▸ **Task details**
Every line of the data must be set down exactly as shown.

━━━ Extracted information

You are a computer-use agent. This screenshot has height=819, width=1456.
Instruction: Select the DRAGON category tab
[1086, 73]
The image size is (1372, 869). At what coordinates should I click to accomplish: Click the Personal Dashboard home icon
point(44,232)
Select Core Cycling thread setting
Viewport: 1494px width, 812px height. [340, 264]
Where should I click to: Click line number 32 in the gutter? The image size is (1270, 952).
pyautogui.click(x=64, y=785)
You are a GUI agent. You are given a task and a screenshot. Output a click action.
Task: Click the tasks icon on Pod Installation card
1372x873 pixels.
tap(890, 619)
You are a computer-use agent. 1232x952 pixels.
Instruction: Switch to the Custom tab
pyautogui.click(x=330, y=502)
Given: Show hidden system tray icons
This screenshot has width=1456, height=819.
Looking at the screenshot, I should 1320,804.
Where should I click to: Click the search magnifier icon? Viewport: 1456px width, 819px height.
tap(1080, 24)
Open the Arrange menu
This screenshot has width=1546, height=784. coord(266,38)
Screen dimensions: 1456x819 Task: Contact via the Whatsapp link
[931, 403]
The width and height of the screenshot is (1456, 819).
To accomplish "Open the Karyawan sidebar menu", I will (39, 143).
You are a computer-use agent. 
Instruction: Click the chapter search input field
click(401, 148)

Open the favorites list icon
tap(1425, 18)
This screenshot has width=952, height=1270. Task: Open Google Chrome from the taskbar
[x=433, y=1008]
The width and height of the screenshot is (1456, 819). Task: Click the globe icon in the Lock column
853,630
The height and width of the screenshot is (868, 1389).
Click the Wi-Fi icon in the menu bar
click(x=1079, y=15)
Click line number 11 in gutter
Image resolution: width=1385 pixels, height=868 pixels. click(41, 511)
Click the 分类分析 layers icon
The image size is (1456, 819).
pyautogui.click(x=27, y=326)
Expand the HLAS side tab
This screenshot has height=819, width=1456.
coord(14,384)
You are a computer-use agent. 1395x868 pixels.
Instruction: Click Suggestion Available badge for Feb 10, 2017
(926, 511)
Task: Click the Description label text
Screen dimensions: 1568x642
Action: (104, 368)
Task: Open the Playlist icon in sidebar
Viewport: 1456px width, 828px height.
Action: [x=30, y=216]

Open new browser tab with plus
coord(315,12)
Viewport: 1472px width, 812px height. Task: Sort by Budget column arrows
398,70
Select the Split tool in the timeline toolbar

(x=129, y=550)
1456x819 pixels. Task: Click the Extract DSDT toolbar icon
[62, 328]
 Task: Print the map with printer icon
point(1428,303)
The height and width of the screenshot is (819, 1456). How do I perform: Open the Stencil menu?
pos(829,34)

━━━━━━

▸ **Solution to this exercise**
You are a computer-use agent. This screenshot has height=819, width=1456.
Instruction: Select the DRAGON category tab
[1086, 73]
The image size is (1372, 869). At what coordinates should I click to accomplish: Click the Personal Dashboard home icon
point(44,232)
Select Core Cycling thread setting
Viewport: 1494px width, 812px height. [340, 264]
Where should I click to: Click line number 32 in the gutter? The image size is (1270, 952).
pyautogui.click(x=64, y=785)
You are a GUI agent. You are given a task and a screenshot. Output a click action.
Task: Click the tasks icon on Pod Installation card
1372x873 pixels.
tap(890, 619)
You are a computer-use agent. 1232x952 pixels.
Instruction: Switch to the Custom tab
pyautogui.click(x=330, y=502)
Given: Show hidden system tray icons
This screenshot has width=1456, height=819.
Looking at the screenshot, I should 1320,804.
Where should I click to: Click the search magnifier icon? Viewport: 1456px width, 819px height.
tap(1080, 24)
Open the Arrange menu
This screenshot has width=1546, height=784. coord(266,38)
Screen dimensions: 1456x819 Task: Contact via the Whatsapp link
[931, 403]
The width and height of the screenshot is (1456, 819).
To accomplish "Open the Karyawan sidebar menu", I will (39, 143).
You are a computer-use agent. 
Instruction: Click the chapter search input field
click(401, 148)

Open the favorites list icon
tap(1425, 18)
This screenshot has width=952, height=1270. Task: Open Google Chrome from the taskbar
[x=433, y=1008]
The width and height of the screenshot is (1456, 819). Task: Click the globe icon in the Lock column
853,630
The height and width of the screenshot is (868, 1389).
Click the Wi-Fi icon in the menu bar
click(x=1079, y=15)
Click line number 11 in gutter
Image resolution: width=1385 pixels, height=868 pixels. click(41, 511)
Click the 分类分析 layers icon
The image size is (1456, 819).
pyautogui.click(x=27, y=326)
Expand the HLAS side tab
This screenshot has height=819, width=1456.
coord(14,384)
You are a computer-use agent. 1395x868 pixels.
Instruction: Click Suggestion Available badge for Feb 10, 2017
(926, 511)
Task: Click the Description label text
Screen dimensions: 1568x642
Action: (104, 368)
Task: Open the Playlist icon in sidebar
Viewport: 1456px width, 828px height.
Action: [x=30, y=216]

Open new browser tab with plus
coord(315,12)
Viewport: 1472px width, 812px height. Task: Sort by Budget column arrows
398,70
Select the Split tool in the timeline toolbar

(x=129, y=550)
1456x819 pixels. Task: Click the Extract DSDT toolbar icon
[62, 328]
 Task: Print the map with printer icon
point(1428,303)
The height and width of the screenshot is (819, 1456). How do I perform: Open the Stencil menu?
pos(829,34)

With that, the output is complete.